» WHAT YOU SHOULD DO:
Copy the rows word for word, beginning with the first line and continuing through the line that contains "Open the Policies".

» RECORDS FOR PROCESSING:

-=-=-

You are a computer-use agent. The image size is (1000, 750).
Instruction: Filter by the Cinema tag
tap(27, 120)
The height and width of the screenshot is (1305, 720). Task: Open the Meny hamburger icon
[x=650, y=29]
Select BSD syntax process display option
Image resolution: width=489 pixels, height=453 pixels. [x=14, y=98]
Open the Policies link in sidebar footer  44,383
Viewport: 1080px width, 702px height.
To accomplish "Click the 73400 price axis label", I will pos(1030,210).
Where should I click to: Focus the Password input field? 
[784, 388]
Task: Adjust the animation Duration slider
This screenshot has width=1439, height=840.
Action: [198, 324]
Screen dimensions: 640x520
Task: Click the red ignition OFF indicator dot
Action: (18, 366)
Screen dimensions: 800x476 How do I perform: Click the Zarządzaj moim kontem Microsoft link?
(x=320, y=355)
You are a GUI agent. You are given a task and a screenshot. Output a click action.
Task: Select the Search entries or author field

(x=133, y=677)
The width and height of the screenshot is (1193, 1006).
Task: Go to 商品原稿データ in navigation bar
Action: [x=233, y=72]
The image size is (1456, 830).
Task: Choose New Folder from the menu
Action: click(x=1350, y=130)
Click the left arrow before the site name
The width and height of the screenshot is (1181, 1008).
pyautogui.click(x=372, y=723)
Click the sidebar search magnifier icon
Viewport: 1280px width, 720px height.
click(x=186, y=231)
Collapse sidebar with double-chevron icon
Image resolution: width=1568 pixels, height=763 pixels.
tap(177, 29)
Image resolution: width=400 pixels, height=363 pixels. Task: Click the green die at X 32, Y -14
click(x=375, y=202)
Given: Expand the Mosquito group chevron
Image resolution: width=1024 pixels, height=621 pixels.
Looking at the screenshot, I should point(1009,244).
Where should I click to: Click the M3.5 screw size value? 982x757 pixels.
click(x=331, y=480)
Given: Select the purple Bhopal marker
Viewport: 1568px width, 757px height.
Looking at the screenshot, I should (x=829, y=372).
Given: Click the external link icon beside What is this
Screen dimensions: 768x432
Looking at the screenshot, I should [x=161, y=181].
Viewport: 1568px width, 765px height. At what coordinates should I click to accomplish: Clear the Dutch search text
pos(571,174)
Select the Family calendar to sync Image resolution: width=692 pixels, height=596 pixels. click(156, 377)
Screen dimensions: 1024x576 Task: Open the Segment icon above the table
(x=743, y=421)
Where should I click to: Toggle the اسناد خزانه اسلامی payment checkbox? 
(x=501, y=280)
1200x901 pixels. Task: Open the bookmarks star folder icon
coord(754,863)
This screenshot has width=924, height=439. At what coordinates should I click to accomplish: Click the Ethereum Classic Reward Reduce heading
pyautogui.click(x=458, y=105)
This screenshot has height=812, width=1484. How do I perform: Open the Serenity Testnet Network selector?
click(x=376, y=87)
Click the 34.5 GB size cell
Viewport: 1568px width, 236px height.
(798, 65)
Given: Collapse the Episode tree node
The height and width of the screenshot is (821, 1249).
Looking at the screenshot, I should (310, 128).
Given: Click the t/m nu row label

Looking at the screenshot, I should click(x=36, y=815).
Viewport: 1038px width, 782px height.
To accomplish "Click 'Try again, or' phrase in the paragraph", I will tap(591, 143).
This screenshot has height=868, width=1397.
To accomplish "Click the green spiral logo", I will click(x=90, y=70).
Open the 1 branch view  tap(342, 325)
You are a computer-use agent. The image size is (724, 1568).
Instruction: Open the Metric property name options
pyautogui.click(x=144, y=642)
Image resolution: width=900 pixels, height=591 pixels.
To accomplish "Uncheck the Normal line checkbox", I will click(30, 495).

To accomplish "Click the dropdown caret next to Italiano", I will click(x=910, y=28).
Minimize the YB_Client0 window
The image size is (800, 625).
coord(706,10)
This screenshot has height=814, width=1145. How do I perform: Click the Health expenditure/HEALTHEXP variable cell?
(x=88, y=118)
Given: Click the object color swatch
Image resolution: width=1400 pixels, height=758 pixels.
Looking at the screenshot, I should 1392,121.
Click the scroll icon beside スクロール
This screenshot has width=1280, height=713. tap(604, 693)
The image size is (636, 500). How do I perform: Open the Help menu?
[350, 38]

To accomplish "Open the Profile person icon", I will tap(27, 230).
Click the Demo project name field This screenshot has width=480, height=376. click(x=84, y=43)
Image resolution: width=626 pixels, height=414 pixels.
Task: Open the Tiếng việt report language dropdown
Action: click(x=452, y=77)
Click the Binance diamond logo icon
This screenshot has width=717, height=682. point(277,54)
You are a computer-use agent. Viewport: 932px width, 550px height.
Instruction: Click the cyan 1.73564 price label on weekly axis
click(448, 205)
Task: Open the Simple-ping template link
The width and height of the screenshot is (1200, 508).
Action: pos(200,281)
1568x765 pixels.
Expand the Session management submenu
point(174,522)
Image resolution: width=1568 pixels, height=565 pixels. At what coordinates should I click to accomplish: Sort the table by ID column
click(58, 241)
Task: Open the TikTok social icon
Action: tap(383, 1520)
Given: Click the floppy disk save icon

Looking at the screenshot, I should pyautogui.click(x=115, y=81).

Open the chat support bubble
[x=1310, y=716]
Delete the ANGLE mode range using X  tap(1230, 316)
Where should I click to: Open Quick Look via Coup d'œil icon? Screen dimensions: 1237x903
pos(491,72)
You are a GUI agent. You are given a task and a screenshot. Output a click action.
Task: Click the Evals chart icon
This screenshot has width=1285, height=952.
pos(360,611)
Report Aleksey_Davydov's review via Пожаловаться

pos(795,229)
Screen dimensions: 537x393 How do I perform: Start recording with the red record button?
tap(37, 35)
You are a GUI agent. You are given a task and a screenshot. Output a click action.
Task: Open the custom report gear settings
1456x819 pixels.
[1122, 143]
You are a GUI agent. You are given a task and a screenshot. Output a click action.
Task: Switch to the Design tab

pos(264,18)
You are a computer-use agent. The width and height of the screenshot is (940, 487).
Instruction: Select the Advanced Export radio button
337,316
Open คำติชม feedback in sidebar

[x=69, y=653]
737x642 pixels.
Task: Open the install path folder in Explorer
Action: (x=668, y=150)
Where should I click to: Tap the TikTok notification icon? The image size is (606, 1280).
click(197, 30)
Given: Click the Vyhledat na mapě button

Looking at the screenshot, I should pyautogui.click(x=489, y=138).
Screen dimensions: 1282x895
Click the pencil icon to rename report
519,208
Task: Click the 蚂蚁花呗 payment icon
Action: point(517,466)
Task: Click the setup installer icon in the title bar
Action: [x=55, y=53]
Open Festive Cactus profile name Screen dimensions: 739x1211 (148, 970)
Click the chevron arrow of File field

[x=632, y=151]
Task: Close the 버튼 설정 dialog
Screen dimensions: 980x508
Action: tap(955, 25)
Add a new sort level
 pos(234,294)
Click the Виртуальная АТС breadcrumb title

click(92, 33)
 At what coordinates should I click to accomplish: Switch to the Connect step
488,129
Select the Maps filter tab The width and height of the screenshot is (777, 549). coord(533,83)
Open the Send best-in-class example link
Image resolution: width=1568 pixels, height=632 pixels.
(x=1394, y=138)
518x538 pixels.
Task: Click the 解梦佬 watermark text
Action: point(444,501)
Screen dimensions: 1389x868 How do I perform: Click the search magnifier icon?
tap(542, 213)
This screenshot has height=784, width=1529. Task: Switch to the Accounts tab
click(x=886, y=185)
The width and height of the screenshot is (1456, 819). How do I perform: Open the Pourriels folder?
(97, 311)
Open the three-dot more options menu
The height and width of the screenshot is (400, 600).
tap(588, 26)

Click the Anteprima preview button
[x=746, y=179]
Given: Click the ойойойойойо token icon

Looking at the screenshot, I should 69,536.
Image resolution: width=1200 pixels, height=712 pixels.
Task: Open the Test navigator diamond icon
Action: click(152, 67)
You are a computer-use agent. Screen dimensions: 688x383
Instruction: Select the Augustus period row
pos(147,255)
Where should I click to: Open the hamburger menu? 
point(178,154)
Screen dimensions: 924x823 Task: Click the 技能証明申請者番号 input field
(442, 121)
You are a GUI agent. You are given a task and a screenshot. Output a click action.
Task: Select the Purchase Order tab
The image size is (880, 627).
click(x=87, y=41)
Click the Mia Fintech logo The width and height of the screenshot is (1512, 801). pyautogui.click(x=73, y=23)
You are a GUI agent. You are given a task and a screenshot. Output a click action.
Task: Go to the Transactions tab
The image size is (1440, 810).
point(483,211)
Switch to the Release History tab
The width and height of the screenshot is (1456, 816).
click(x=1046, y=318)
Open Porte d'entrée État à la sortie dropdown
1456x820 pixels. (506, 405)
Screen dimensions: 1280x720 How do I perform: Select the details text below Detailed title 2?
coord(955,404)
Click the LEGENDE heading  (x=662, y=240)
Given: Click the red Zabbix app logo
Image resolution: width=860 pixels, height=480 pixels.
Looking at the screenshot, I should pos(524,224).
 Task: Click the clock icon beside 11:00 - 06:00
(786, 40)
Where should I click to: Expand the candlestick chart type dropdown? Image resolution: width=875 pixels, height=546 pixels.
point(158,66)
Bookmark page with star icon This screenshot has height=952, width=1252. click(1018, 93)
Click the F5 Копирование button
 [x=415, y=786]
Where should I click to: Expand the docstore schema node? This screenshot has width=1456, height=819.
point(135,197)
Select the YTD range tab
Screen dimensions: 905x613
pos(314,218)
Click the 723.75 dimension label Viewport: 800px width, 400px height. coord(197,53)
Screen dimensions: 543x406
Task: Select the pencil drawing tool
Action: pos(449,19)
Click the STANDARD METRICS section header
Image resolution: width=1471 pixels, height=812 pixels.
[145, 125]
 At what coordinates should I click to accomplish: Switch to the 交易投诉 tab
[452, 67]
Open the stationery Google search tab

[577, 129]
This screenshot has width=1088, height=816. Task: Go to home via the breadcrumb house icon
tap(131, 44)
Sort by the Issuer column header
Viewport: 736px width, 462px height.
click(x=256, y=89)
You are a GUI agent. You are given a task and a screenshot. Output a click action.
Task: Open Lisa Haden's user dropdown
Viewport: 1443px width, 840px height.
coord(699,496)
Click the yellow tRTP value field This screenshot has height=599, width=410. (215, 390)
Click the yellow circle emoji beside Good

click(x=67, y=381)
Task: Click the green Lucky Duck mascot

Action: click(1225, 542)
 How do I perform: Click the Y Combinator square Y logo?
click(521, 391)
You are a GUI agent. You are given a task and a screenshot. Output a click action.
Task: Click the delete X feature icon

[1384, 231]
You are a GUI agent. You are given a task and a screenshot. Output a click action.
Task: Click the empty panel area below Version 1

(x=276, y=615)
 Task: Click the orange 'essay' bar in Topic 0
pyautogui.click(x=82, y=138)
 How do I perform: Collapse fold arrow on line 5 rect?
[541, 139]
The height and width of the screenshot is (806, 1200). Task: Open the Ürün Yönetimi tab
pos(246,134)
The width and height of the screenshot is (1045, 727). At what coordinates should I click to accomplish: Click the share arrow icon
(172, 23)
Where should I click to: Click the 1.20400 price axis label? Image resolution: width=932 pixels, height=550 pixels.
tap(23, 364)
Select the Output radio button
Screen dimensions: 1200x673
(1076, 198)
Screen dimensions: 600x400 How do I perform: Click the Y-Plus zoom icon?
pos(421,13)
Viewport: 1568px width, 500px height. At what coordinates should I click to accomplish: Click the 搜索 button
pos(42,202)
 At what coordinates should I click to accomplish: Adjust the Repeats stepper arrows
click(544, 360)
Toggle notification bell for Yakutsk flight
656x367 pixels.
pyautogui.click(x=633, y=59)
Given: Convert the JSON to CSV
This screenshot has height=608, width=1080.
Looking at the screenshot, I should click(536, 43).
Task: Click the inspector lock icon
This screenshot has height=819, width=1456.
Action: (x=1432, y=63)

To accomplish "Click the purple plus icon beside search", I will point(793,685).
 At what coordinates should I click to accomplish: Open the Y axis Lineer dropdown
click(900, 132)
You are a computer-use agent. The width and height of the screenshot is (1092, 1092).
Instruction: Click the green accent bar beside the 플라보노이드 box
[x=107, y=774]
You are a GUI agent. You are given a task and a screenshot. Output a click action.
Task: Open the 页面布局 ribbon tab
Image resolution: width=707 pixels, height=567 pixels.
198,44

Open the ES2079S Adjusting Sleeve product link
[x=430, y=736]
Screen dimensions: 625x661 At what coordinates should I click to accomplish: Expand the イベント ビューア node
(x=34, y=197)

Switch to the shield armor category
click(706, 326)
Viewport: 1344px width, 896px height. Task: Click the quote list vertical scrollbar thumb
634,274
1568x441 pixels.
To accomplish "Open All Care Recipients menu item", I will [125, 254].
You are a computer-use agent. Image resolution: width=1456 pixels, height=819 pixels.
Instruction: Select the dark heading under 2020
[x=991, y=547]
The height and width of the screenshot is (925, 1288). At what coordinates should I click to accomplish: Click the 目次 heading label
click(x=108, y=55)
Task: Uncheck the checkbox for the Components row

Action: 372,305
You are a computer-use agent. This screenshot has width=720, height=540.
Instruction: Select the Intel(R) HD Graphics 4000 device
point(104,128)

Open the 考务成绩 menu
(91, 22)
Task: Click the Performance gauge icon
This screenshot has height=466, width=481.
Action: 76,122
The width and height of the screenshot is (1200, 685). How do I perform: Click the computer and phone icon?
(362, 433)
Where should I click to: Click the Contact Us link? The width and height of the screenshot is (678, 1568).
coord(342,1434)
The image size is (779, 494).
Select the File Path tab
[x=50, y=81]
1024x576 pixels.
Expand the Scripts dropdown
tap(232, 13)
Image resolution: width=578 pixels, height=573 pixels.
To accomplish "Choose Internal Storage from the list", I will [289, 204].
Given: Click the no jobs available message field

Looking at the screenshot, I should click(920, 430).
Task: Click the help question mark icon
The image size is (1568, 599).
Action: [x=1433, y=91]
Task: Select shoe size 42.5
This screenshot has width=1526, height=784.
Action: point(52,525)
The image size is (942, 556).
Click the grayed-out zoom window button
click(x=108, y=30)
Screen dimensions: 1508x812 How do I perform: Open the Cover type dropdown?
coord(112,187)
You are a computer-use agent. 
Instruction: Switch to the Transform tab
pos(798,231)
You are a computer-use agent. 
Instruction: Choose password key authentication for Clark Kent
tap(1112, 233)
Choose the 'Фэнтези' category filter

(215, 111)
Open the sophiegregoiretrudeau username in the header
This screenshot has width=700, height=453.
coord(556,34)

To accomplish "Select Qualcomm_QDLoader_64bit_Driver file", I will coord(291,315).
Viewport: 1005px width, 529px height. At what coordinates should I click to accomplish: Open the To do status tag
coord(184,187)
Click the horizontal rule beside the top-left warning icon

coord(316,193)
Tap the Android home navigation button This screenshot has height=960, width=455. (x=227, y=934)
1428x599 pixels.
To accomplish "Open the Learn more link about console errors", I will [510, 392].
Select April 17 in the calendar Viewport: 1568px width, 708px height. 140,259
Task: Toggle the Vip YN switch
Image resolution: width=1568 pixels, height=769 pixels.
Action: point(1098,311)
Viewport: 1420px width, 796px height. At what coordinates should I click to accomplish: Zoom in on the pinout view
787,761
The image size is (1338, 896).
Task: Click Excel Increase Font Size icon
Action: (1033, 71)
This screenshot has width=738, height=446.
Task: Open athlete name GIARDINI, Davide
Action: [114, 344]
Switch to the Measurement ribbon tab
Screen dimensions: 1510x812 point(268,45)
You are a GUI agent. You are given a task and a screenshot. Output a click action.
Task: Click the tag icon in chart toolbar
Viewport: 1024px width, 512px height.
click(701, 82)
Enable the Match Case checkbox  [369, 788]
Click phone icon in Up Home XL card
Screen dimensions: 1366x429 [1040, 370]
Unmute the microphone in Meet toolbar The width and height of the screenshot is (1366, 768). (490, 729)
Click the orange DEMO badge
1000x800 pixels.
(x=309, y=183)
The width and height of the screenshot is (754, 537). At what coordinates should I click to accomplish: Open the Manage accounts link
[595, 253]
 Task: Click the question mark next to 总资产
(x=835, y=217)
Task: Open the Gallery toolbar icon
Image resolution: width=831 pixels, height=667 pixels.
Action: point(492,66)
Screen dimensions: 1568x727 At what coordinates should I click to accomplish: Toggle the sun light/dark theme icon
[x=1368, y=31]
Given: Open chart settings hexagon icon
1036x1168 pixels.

-=-=-

» TASK ANSWER:
You are a computer-use agent. The image size is (1000, 750).
Instruction: Filter by the Cinema tag
tap(27, 120)
The height and width of the screenshot is (1305, 720). Task: Open the Meny hamburger icon
[x=650, y=29]
Select BSD syntax process display option
Image resolution: width=489 pixels, height=453 pixels. [x=14, y=98]
Open the Policies link in sidebar footer  44,383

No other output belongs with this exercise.